━━━ Provided text

Which doesn’t surprise me: though I regrettably missed that show (including its reprisal) I already knew Raja from his work with Zoe Scofield in A Crack in Everything four-some years ago. But based on what I saw last weekend at Dixon Place, I didn’t remotely have the full measure of him as an artist. Yes, I knew he was a fantastic dancer. But I wasn’t prepared for either the coolly and calmly composed nightmare vision of Warhol’s dispassive persona that Raja evoked onstage, or the level of confidence and accomplishment this young (27!) director/choreographer brought to creating a show. Whatever else, Andy Warhol’s 15 proves that Kelly is an artist to be followed attentively.

At two and a half hours’ run-time, and featuring a series of semi-chance-based conceptual narratives that loop back on one another in compelling ways, Andy Warhol’s 15 is, at heart, a show built around a familiar conceit: It’s a process-based piece that teaches its audience how to engage with the material it explores. Think the Rude Mechs’ Method Gun, but instead of a documentary piece about a avant-garde production of A Streetcar Named Desire, here we have Kelly’s imagined realization of Andy Warhol’s staging of A Chorus Line.

━━━━━━
━━━ Dataset extract

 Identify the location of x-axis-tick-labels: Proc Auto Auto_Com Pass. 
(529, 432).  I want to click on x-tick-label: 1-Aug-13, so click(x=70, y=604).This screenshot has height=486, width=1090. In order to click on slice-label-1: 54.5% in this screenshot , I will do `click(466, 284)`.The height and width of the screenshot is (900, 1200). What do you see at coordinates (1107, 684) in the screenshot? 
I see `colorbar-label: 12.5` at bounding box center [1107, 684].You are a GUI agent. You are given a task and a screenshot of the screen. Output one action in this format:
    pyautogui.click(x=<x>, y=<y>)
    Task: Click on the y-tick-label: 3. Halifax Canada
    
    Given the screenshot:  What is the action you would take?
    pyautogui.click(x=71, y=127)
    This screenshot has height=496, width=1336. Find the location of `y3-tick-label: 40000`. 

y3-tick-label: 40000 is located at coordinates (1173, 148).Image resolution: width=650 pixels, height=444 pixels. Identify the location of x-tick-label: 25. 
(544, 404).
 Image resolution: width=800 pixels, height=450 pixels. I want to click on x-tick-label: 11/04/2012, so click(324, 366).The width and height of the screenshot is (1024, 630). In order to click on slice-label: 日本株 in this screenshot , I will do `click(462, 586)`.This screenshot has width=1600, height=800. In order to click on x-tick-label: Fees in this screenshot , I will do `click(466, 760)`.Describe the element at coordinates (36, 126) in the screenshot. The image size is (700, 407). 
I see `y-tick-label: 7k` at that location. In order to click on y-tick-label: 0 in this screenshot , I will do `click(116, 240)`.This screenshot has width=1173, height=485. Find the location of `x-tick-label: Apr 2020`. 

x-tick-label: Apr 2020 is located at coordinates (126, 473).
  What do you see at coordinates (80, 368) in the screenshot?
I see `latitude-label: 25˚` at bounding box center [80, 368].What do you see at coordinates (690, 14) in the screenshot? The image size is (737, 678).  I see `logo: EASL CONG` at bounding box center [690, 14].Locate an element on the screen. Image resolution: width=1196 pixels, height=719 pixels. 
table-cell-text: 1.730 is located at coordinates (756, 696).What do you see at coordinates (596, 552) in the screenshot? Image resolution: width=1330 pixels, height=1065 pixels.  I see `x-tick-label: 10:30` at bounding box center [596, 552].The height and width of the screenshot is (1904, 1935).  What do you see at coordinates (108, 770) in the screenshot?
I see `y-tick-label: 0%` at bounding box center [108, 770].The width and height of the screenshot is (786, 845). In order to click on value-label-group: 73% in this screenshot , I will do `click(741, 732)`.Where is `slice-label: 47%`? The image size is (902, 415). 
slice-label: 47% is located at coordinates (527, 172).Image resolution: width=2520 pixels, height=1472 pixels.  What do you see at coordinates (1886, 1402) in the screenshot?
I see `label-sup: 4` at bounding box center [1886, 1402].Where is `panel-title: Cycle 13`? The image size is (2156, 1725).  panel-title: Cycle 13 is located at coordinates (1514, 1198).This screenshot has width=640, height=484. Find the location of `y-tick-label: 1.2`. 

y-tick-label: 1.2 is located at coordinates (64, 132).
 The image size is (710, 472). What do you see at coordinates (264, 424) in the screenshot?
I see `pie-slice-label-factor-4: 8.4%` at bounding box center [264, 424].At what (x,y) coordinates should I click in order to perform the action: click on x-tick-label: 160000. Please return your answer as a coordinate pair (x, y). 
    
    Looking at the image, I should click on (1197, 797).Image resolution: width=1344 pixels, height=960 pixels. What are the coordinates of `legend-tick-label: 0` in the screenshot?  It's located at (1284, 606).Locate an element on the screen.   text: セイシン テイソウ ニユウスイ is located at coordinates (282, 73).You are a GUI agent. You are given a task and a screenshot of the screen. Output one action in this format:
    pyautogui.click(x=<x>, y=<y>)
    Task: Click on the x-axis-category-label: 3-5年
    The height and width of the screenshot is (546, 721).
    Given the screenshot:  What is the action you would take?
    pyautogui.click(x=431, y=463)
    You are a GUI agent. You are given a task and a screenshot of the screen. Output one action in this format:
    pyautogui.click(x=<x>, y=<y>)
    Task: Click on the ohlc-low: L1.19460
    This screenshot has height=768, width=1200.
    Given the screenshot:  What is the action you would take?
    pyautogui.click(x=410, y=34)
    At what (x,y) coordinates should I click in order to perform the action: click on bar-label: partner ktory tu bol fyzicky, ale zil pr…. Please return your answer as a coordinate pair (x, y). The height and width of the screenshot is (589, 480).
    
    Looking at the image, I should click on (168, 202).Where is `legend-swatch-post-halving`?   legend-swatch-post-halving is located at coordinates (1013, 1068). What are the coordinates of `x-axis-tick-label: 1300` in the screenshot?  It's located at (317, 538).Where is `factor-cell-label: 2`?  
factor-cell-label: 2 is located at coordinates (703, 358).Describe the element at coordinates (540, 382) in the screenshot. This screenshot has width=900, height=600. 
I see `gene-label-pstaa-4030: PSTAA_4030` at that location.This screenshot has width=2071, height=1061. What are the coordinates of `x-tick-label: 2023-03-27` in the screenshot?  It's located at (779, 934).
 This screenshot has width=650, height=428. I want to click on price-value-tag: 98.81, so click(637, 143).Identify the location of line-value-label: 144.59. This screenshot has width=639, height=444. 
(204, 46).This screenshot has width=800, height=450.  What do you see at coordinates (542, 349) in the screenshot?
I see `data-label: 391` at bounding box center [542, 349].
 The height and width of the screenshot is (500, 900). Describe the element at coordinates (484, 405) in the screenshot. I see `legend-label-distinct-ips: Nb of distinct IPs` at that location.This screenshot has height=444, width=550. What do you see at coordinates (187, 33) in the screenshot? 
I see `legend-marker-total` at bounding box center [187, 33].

━━━━━━

● **Exercises**
**a.** Decide whether each statement agrees with the review of Andy Warhol's 15, answering yes or no and quoting the exact words from the review that settle it: (i) The reviewer saw the show at Dixon Place. (ii) The show runs three hours. (iii) The show's director/choreographer is 27 years old.
**b.** Substitute "experimental" for "avant-garde" in the review of Andy Warhol's 15, and write out the passage from "At two and a" up to and including "A Chorus Line.".
**c.** Resume the review of Andy Warhol's 15 from the point where it stops.
The records are separate material from the review.

● **Written answers**
**a.**
(i) Yes: "based on what I saw last weekend at Dixon Place"
(ii) No: "At two and a half hours’ run-time"
(iii) Yes: "this young (27!) director/choreographer"

**b.**
At two and a half hours’ run-time, and featuring a series of semi-chance-based conceptual narratives that loop back on one another in compelling ways, Andy Warhol’s 15 is, at heart, a show built around a familiar conceit: It’s a process-based piece that teaches its audience how to engage with the material it explores. Think the Rude Mechs’ Method Gun, but instead of a documentary piece about a experimental production of A Streetcar Named Desire, here we have Kelly’s imagined realization of Andy Warhol’s staging of A Chorus Line.

**c.**
Whether or not Warhol himself actually contemplated such a thing, I can’t independently confirm. Within the show, Kelly—in one of several lecture sequences—explains he was inspired by notes from Warhol’s diaries from the late 1980s, shortly before his sudden death in 1987, in which the artist mentioned an interest in staging a  A Chorus Line. Leaving aside whether this particular detail is true (and I have no reason to believe it isn’t), Kelly does a fantastic job of making the case for why Warhol would have been provoked by the musical. The controversy over A Chorus Line‘s creation—it was based on interviews with struggling Broadway chorus members who were not compensated for their life stories—would have appealed to Warhol, whose work often touched on the intersection of celebrity and self-exploitation.

And of course A Chorus Line is a great model for a process-based show, since it is, itself, a show about making another show. Such are the odd tendrils that Kelly weaves together to make his piece.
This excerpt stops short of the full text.